(RECORDS)
━━━━━━━━━━━━━━━━━━━━━━━━━━━━━━

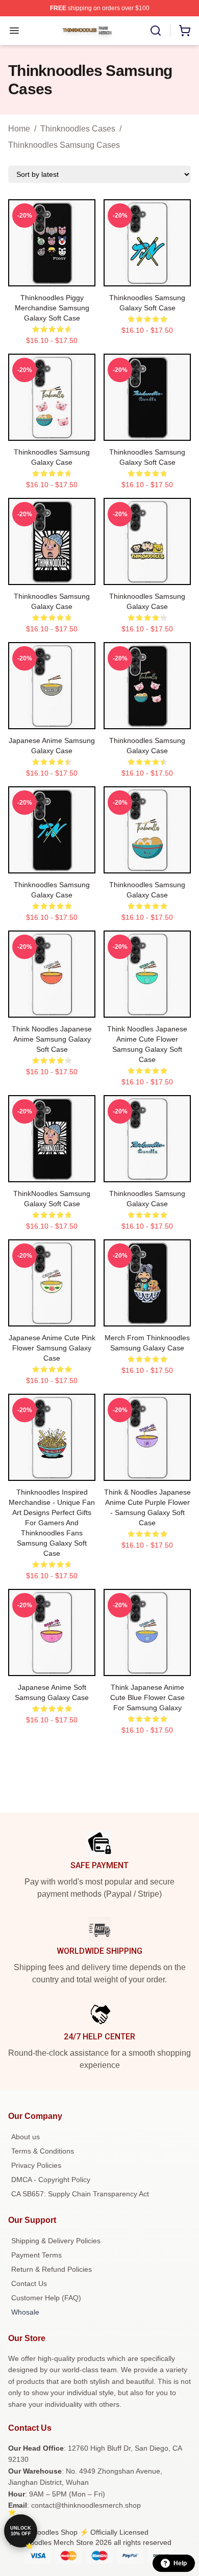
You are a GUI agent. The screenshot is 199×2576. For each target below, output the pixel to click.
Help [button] (180, 2563)
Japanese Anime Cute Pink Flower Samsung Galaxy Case (52, 1348)
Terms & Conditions (42, 2151)
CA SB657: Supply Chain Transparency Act (80, 2194)
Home (19, 128)
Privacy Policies (36, 2165)
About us (25, 2137)
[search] (156, 30)
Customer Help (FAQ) (46, 2298)
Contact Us (29, 2283)
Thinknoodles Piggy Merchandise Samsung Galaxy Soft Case (52, 308)
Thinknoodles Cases (77, 128)
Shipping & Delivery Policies (56, 2241)
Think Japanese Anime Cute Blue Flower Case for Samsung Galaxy (147, 1697)
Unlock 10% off (20, 2531)
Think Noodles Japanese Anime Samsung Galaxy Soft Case (52, 1039)
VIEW (52, 276)
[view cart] (185, 30)
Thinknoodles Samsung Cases (64, 145)
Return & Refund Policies (51, 2269)
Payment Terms (36, 2255)
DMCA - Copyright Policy (50, 2179)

━━━━━━━━━━━━━━━━━━━━━━━━━━━━━━

(ACTIVITY)
Copy here each line of the preceding records with "Samsung" in it.

(ANSWER SECTION)
Japanese Anime Cute Pink Flower Samsung Galaxy Case (52, 1348)
Thinknoodles Piggy Merchandise Samsung Galaxy Soft Case (52, 308)
Think Japanese Anime Cute Blue Flower Case for Samsung Galaxy (147, 1697)
Think Noodles Japanese Anime Samsung Galaxy Soft Case (52, 1039)
Thinknoodles Samsung Cases (64, 145)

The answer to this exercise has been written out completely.